Starting with the line that contains "Task: Click the Visa payment logo" and stopping after the line that contains "Open notifications bell", copy the entries below exactly. Include nothing else.
╔══
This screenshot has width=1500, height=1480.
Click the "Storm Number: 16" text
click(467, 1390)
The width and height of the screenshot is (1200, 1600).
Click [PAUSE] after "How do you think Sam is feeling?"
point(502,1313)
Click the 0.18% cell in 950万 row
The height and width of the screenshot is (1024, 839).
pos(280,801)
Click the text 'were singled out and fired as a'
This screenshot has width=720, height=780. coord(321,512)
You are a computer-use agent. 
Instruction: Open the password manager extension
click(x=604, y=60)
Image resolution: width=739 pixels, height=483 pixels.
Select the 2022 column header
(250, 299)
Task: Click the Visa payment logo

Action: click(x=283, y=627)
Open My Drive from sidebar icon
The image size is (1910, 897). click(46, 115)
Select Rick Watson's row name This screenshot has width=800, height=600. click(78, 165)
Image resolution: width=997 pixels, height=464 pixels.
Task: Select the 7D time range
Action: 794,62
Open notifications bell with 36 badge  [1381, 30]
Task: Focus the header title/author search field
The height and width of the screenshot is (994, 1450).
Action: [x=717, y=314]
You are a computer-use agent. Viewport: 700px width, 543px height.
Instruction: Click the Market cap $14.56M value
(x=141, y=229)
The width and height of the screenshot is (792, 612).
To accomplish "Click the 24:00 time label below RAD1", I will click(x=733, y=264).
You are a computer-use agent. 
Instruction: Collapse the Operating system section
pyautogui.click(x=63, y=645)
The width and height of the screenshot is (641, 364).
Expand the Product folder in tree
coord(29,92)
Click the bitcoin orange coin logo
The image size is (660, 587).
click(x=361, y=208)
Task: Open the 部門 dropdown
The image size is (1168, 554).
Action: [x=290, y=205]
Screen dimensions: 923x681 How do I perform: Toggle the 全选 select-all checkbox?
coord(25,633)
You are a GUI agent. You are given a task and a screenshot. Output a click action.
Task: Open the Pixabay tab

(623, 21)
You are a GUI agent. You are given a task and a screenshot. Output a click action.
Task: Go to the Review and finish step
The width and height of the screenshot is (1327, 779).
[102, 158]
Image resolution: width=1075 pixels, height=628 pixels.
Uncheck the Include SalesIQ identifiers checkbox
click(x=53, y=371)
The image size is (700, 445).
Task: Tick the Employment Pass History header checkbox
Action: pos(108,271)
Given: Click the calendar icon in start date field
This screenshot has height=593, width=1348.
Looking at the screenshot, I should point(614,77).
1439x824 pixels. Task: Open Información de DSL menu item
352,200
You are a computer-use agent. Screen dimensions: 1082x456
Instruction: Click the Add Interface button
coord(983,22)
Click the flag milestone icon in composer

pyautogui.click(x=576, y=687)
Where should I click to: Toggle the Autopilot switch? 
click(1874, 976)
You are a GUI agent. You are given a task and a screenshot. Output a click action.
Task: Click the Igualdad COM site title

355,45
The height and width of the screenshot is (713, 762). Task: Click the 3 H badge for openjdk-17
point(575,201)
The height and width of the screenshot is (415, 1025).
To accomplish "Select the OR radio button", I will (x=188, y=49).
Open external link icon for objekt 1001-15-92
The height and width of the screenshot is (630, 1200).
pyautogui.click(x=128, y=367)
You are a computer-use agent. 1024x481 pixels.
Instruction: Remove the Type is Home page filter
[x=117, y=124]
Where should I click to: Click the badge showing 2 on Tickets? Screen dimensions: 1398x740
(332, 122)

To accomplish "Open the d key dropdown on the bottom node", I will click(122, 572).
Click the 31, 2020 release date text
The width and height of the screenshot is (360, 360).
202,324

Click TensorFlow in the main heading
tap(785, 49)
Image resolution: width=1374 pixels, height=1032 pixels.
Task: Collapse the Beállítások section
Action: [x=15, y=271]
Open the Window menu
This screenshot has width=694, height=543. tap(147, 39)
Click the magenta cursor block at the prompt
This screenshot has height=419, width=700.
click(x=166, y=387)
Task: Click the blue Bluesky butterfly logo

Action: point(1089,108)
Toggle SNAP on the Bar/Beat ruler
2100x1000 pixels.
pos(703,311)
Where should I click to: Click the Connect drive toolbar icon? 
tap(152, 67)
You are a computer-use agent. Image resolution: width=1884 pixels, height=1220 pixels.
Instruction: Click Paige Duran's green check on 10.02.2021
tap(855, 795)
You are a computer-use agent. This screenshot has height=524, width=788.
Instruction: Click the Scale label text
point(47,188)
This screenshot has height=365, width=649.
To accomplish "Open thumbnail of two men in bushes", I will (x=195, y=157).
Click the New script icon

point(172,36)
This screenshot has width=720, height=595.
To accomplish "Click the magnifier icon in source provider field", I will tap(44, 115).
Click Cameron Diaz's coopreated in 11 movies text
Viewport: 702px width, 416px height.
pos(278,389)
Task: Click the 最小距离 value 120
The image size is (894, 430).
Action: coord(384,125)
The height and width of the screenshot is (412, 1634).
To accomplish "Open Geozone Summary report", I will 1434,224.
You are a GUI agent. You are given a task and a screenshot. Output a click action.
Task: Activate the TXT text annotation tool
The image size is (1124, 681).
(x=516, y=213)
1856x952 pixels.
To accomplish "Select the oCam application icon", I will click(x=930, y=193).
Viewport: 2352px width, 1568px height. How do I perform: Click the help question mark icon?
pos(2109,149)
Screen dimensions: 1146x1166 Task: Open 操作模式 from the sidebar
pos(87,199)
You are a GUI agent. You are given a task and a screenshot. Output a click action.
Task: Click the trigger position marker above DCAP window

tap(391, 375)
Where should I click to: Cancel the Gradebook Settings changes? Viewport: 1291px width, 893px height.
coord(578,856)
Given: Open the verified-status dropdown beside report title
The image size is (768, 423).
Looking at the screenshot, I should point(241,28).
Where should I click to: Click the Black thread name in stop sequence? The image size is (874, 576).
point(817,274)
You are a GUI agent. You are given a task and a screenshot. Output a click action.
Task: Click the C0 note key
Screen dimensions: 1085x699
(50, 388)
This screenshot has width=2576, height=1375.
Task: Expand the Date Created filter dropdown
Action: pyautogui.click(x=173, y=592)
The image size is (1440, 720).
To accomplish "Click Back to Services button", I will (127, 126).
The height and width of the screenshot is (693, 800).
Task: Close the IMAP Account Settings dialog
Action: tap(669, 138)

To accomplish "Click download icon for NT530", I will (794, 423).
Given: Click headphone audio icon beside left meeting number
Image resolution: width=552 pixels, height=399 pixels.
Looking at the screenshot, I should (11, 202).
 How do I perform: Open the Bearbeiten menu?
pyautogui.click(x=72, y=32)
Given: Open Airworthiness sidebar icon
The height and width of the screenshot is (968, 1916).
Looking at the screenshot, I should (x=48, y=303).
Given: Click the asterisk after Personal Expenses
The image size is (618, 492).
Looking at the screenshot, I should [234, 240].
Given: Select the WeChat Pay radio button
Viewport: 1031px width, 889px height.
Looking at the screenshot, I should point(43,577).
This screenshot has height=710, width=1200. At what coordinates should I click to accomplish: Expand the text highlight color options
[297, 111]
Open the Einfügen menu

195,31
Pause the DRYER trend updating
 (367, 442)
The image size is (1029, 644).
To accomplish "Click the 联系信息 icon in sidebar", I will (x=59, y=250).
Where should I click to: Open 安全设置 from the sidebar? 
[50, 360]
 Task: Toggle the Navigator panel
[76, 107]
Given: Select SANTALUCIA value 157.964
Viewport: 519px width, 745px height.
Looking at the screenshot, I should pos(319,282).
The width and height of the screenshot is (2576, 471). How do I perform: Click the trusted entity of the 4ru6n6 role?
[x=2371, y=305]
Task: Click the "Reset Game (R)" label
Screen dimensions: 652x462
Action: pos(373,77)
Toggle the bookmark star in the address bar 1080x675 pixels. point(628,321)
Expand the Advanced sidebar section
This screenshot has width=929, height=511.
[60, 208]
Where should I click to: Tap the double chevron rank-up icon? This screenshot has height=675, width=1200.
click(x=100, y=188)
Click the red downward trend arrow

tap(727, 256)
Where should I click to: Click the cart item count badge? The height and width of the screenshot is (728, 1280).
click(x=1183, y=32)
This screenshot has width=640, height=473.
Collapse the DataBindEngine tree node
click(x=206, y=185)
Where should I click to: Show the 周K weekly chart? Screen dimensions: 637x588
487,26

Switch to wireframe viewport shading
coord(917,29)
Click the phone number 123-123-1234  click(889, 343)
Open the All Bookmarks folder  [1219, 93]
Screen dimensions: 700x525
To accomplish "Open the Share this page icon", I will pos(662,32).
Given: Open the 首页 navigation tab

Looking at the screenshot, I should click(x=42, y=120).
╚══
# Response to the task
Task: Click the Visa payment logo

Action: click(x=283, y=627)
Open My Drive from sidebar icon
The image size is (1910, 897). click(46, 115)
Select Rick Watson's row name This screenshot has width=800, height=600. click(78, 165)
Image resolution: width=997 pixels, height=464 pixels.
Task: Select the 7D time range
Action: 794,62
Open notifications bell with 36 badge  [1381, 30]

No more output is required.